»»
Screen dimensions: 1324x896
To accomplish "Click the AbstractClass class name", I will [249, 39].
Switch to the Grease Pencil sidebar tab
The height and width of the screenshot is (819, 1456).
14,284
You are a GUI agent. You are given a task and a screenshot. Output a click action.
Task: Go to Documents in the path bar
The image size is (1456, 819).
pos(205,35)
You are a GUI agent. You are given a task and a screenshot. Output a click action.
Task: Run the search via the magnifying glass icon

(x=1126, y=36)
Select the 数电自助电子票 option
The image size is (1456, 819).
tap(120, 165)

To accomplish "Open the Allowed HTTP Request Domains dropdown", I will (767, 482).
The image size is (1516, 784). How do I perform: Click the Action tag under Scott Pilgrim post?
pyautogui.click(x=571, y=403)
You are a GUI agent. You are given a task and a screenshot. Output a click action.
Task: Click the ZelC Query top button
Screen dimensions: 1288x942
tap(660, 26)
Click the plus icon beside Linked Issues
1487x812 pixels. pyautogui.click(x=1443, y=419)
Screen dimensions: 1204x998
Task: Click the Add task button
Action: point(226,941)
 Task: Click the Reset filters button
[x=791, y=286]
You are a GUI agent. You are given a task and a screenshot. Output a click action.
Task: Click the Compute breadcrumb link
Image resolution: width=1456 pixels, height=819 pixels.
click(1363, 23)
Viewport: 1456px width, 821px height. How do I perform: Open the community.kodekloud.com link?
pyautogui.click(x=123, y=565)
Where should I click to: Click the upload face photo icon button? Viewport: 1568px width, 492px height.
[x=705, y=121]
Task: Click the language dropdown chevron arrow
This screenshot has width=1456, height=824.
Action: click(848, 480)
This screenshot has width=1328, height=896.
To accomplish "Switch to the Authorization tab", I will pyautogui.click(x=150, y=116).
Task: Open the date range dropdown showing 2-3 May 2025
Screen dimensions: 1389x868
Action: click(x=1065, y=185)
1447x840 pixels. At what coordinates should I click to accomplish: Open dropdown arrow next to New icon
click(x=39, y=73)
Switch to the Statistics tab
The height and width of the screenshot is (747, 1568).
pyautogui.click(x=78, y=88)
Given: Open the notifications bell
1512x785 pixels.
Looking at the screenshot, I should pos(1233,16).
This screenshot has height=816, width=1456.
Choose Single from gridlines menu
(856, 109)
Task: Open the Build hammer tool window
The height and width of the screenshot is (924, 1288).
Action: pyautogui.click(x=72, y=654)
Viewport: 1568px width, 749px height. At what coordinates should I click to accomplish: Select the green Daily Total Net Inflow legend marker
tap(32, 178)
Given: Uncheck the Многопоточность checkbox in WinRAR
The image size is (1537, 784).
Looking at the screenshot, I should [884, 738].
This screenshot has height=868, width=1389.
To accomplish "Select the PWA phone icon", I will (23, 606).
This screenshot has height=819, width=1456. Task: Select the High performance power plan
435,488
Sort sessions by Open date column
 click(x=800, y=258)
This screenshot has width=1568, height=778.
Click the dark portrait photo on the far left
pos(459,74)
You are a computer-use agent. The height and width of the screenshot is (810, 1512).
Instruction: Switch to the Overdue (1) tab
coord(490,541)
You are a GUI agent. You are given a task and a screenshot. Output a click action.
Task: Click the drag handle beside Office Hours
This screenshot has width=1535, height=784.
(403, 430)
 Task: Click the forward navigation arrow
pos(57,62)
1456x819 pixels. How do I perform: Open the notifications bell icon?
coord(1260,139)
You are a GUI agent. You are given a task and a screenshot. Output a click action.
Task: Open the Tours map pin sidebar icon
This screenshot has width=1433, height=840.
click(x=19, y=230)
««
__DIRECTIONS__
Search the data for the word "sidebar" and copy each line where it appears.

__YOUR SOLUTION__
Switch to the Grease Pencil sidebar tab
Task: Open the Tours map pin sidebar icon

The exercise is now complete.